If I understand you correctly, you want to keep a reference to the "current" object as determined by a random number? In that case you are probably better off storing the index of the selected object instead of a reference or pointer to the object itself. So instead of current = &objects[distrib(gen)]; you do current_idx = distrib(gen) and you use that index whenever you need to access the current object. Using this approach, you are much less likely to run into nasty borrowing and lifetime issues.
thanks for your answer it is close to what I want (I'm not sure if it is possible without using unsafe).
But If I decide to use index why I would bother to use Deref trait. Isn't it simpler to implement method which hide whats going on and call internally some_action on whats in current index ?
It really depends on what you’re ultimately going to do with this. Deref will let you use SomeKindOfSelector in many places that are expecting ImportantObject, but you don’t get the chance to intercept those calls.
Another option is to not store a current selection inside this object but instead always return a random one. You can store the &ImportantObject reference as a variable somewhere else and use it until asking for a new one.
Rust has several pointer-like types, but which you choose depends on context. "Rust equivalent of a C pointer" is a question that can't be answered directly, like "Which chopstick is the fork equivalent?"

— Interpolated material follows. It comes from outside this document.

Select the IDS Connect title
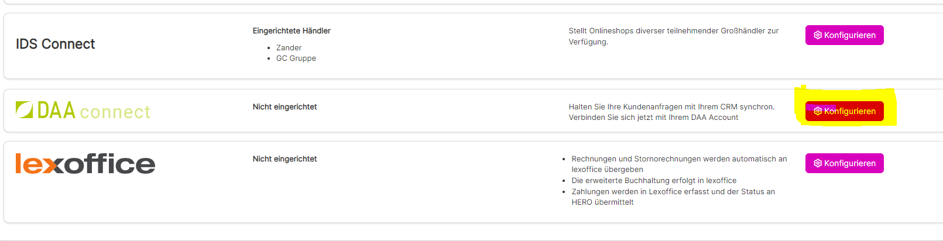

Box<ImportantObject> gives you a pointer to an object that you can mutate. It's probably what you want, if your program can work with single ownership.
Arc<ImportantObject> is a pointer that supports multiple owners, but for shared mutability it needs to be Arc<Mutex<ImportantObject>> (Rc<RefCell<ImportantObject>> is the same type, but single-threded).
&mut ImportantObject is implemented as a pointer, but semantically it does not behave like a C pointer, because it makes everything touching it temporary, and locked to a single scope. It prevents the object from being moved and very aggressively enforces exclusive access. It can't exist on its own. It can only exist as a temporary lock of a Box, locked mutex, stack-allocated owned object, or similar. Apart from function arguments, it's very rarely appropriate.
*mut ImportantObject is literally a C pointer in Rust. It has no safety guarantees and no automatic memory management. You can use it to interoperate with existing C objects.